# How to complete this task:
Lines from the one holding "Share on tumblr (98, 384)" through the end of the entries, inclusive, form the whole output; reproduce them exactly and omit pictures.

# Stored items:

- - - - -

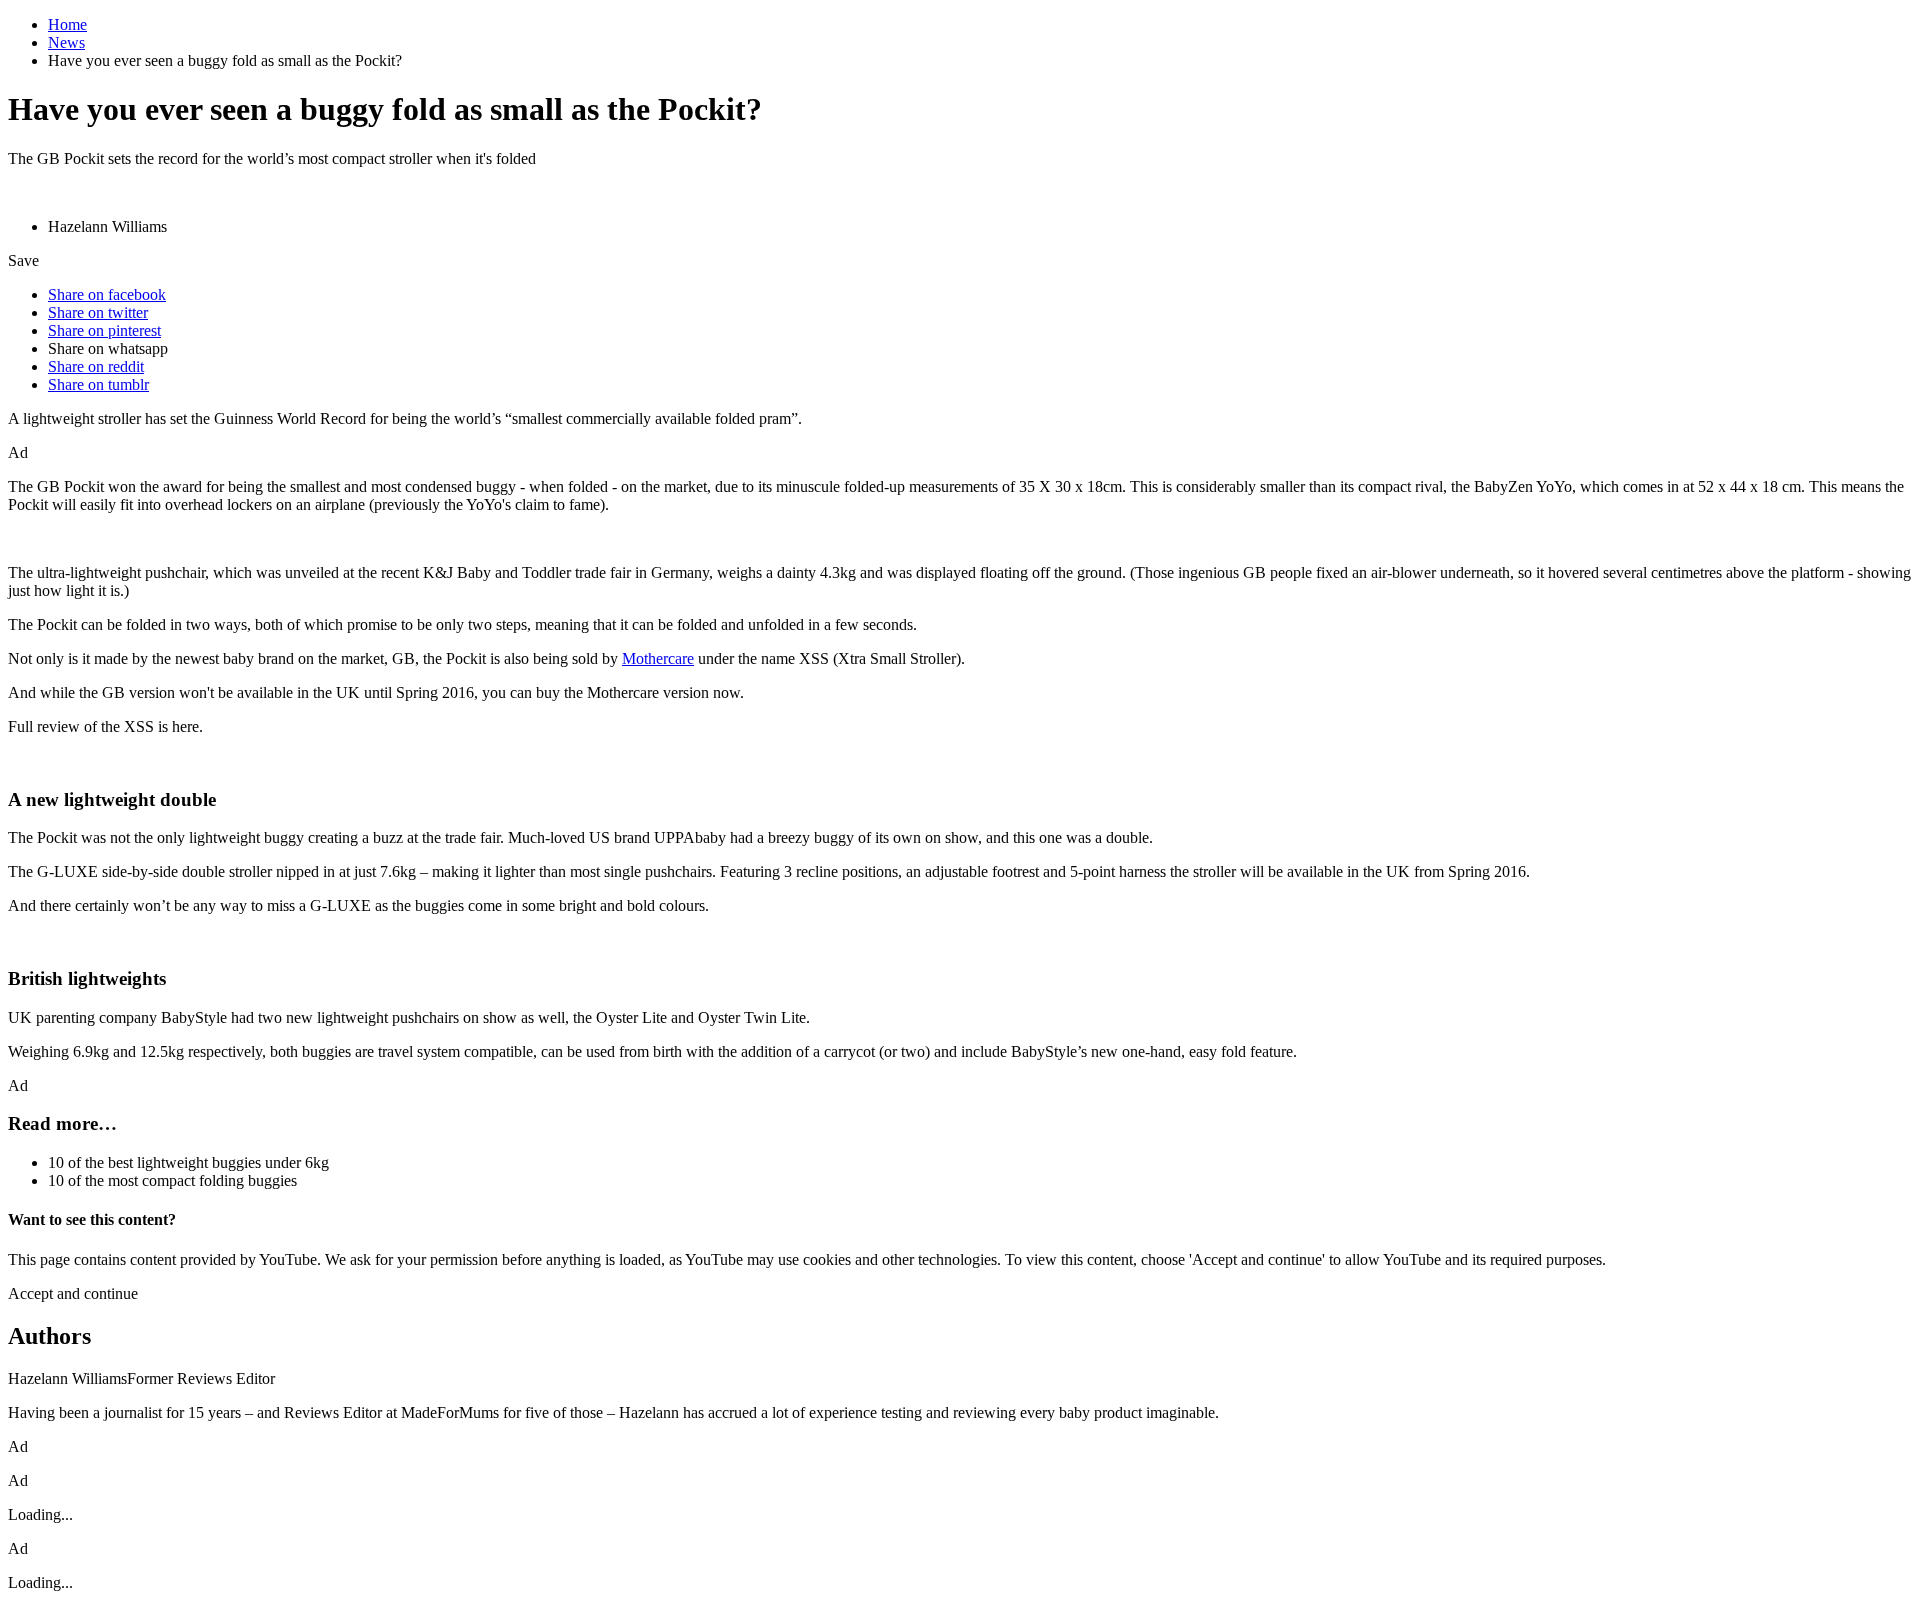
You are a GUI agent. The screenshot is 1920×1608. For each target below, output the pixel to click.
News (66, 42)
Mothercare (658, 658)
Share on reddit (96, 366)
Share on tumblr (98, 384)
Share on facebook (107, 294)
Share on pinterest (104, 330)
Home (67, 24)
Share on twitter (98, 312)
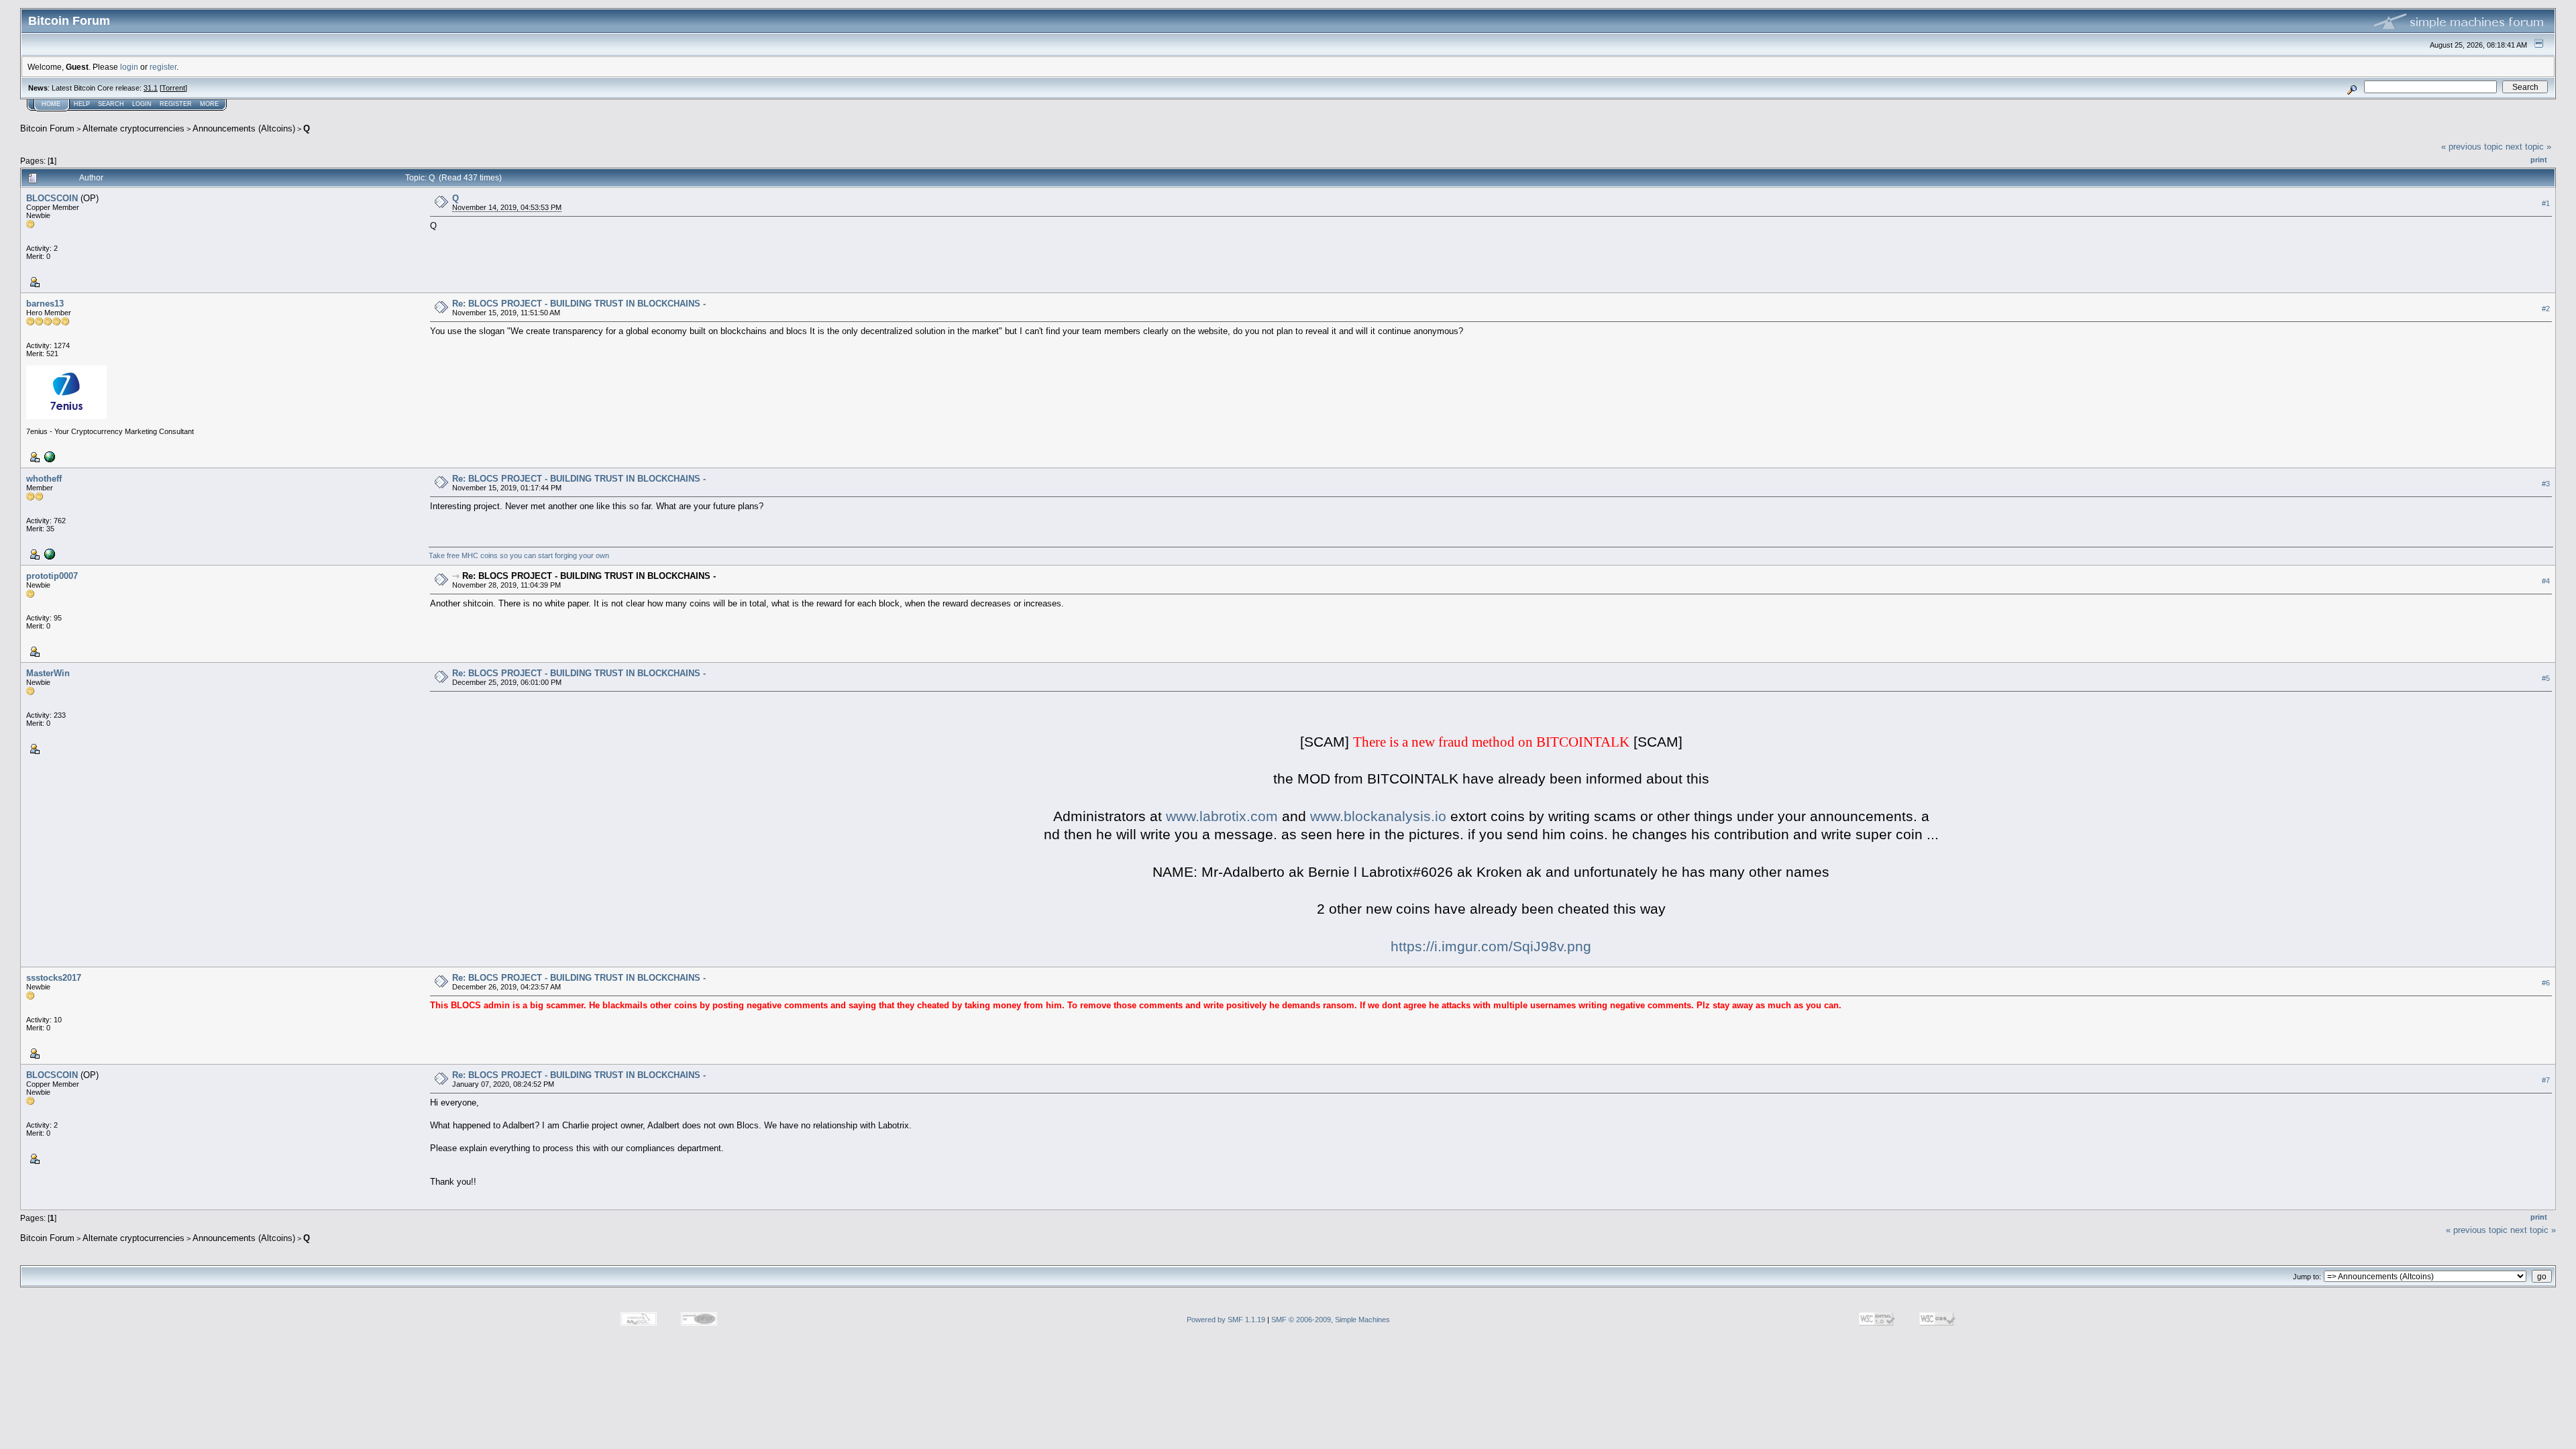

- - - - -

# Result:
Share on tumblr (98, 384)
Share on facebook (107, 294)
Share on pinterest (104, 330)
Home (67, 24)
Share on twitter (98, 312)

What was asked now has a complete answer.